Coordenação nacional quer maior qualidade dos registos oncológicos


 

Lusa/AOonline   Nacional   23 de Out de 2008, 15:37

O coordenador nacional para as Doenças Oncológicas defendeu uma maior qualidade na informação dos registos oncológicos, considerando tratarem-se de "uma ferramenta fundamental".
"Precisamos de registos de qualidade, que sejam fiáveis e que permitam avaliar se há ganhos ou não com aquilo que é posto no terreno", afirmou, em declarações à Lusa, Pedro Pimentel.

    O coordenador, que falava no âmbito do VI congresso Português de Epidemiologia, a decorrer no Porto, afirmou que a Coordenação Nacional "está a investir fortemente" no sentido de melhorar os registos.

    "Estamos a procurar dinamizar os registos regionais, bem como a procurar reuni-los periodicamente para que, entre eles, seja possível encontrar estratégias mais eficazes", sublinhou.

    Pedro Pimentel admitiu que a duplicação de dados é um dos problemas invocados na qualidade dos registos.
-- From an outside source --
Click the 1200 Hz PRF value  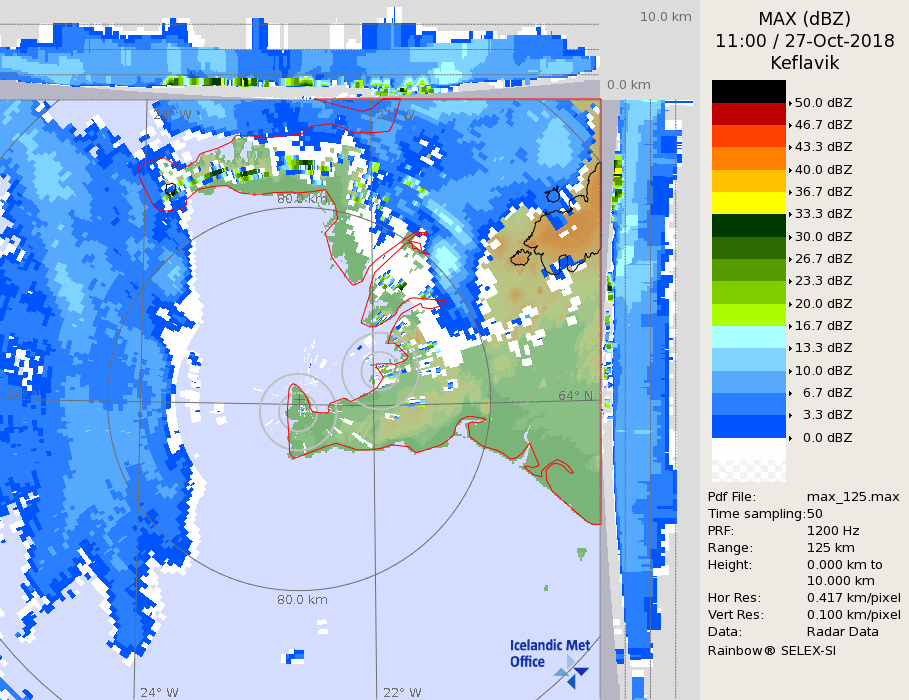[x=832, y=531]
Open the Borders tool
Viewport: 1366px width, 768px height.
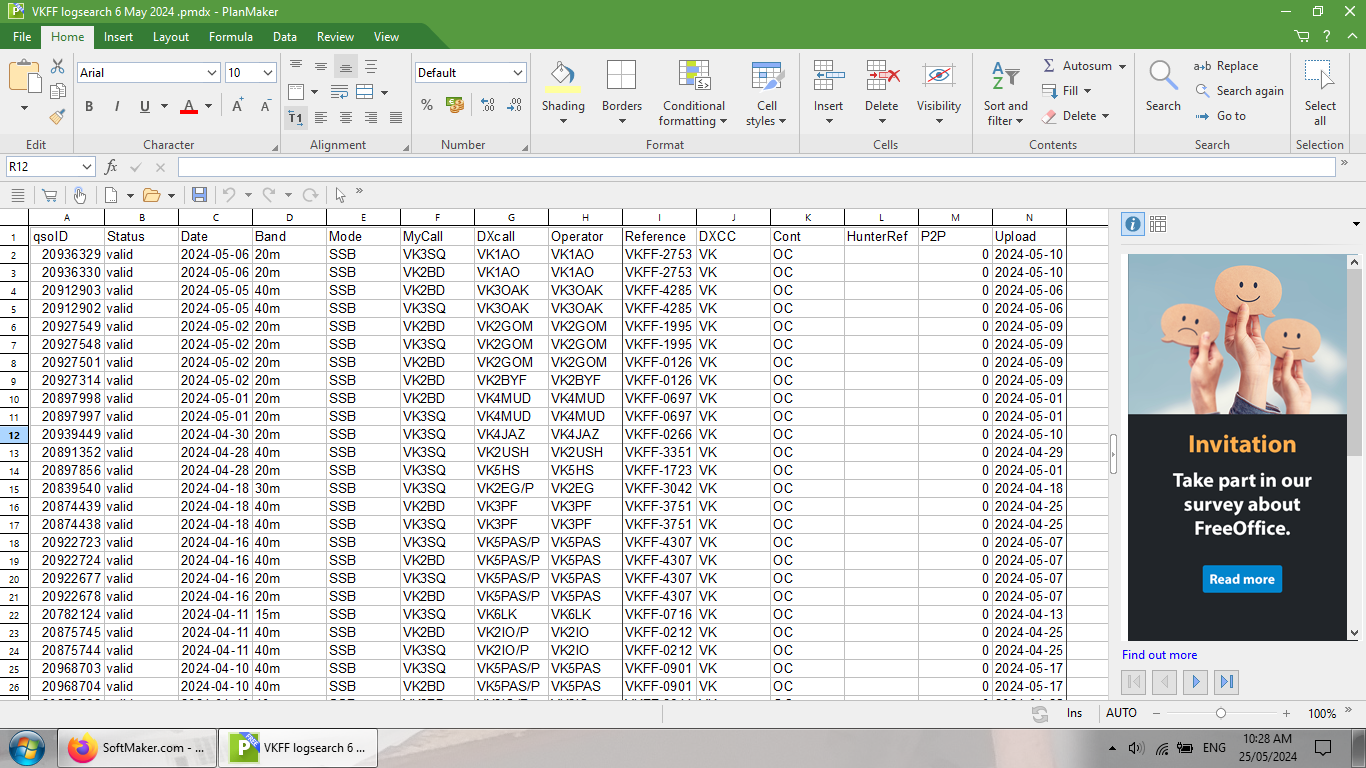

    Segundo referiu, os institutos portugueses de Oncologia de Lisboa, Porto e Coimbra, assim como os hospitais que tratam doentes oncológicos, têm a obrigação de efectuar o registo de novos casos, mas também o registo do acompanhamento de cada caso (follow-up).

    A propósito dos registos oncológicos, hoje em discussão no congresso, Ana Miranda, directora do serviço Registo Oncológico Regional do Sul (ROR-Sul), afirmou que a aplicação de novas metodologias permite identificar mais de 18 mil casos de cancro no ano naquela região.

    "A população beneficia destas novas metodologias porque a informação sobre cada caso circula entre as diferentes instituições de saúde", sublinhou a responsável.

    Ana Miranda adiantou que o médico que recebe o doente em qualquer hospital ou centro de saúde tem a informação actualizada sobre o diagnóstico e o tratamento efectuado até ao momento.

    O ROR-Sul cobre uma área populacional de 4,3 milhões de habitantes, sendo os casos notificados pelos hospitais e centros de saúde da rede nacional de toda a região Sul.

    AS novas metodologias permitiram a criação de um registo com integração de informação contida noutras bases de dados do Sistema Nacional de Saúde.

    O ROR-Sul recolhe, processa e trata a informação sobre os casos de tumores malignos, que ocorrem na população abrangida.

    A equipa integra médicos e outros profissionais de saúde das diferentes instituições e tem a sua estrutura central no Instituto Português de Oncologia de Lisboa.

    Todas as instituições de saúde encontram-se ligadas em rede à estrutura central.